[Python-Dev] PEP 383: Non-decodable Bytes in System Character Interfaces

Fri Apr 24 03:38:49 CEST 2009

Martin v. Löwis wrote:
> MRAB wrote:
>> Martin v. Löwis wrote:
>> [snip]
>>> To convert non-decodable bytes, a new error handler "python-escape" is
>>> introduced, which decodes non-decodable bytes using into a private-use
>>> character U+F01xx, which is believed to not conflict with private-use
>>> characters that currently exist in Python codecs.
>>>
>>> The error handler interface is extended to allow the encode error
>>> handler to return byte strings immediately, in addition to returning
>>> Unicode strings which then get encoded again.
>>>
>>> If the locale's encoding is UTF-8, the file system encoding is set to
>>> a new encoding "utf-8b". The UTF-8b codec decodes non-decodable bytes
>>> (which must be >= 0x80) into half surrogate codes U+DC80..U+DCFF.
>>>
>> If the byte stream happens to include a sequence which decodes to
>> U+F01xx, shouldn't that raise an exception?
> 
> I apparently have not expressed it clearly, so please help me improve
> the text. What I mean is this:
> 
> - if the environment encoding (for lack of better name) is UTF-8,
>   Python stops using the utf-8 codec under this PEP, and switches
>   to the utf-8b codec.
> - otherwise (env encoding is not utf-8), undecodable bytes get decoded
>   with the error handler.

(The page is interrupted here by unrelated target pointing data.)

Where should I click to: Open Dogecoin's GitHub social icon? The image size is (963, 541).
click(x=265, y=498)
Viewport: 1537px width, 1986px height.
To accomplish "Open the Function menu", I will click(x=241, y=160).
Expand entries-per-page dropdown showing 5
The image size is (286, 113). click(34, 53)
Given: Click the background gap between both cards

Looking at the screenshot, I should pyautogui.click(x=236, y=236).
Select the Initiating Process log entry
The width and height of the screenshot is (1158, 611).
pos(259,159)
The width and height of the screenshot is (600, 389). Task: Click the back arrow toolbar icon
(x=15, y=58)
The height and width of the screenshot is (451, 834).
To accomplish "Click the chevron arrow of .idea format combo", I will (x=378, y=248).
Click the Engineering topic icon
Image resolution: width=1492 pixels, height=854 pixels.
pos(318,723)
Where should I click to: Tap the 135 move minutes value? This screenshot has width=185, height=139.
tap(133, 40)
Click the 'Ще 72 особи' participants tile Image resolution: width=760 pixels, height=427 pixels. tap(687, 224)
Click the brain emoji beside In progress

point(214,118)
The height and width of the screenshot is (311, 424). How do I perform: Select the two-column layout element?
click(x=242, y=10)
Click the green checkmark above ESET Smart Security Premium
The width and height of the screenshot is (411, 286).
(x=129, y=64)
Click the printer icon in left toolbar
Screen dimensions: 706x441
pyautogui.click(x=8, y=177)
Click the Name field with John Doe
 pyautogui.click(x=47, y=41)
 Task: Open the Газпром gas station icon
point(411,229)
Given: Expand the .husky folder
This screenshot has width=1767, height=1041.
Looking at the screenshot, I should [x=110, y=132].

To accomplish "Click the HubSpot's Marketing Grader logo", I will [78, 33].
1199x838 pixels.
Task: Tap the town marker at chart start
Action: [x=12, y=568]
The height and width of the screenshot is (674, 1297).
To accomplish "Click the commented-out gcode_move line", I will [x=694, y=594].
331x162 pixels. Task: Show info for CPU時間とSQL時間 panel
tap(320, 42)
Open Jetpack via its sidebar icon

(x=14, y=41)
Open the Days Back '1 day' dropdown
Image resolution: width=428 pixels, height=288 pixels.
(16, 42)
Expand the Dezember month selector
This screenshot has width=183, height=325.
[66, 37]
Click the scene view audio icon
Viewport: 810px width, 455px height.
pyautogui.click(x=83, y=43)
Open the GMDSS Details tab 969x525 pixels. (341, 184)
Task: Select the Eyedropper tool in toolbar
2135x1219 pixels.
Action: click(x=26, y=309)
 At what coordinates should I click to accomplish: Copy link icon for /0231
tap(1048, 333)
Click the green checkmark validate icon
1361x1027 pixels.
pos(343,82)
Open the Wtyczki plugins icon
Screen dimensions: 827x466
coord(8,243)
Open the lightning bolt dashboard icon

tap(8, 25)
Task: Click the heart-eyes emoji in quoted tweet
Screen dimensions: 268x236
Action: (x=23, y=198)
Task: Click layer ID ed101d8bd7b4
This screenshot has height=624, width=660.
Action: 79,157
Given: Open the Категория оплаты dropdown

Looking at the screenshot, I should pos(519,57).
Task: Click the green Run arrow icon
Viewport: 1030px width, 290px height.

In this case, U+F01xx will not occur
>   in the byte stream, since no other codec ever produces this PUA
>   character (this is not fully true - UTF-16 may also produce PUA
>   characters, but they can't appear as env encodings).
> So the case you are referring to should not happen.
> 
I think what's confusing me is that you talk about mapping non-decodable
bytes to U+F01xx, but you also talk about decoding to half surrogate
codes U+DC80..U+DCFF.

If the bytes are mapped to single half surrogate codes instead of the
normal pairs (low+high), then I can see that decoding could never be
ambiguous and encoding could produce the original bytes.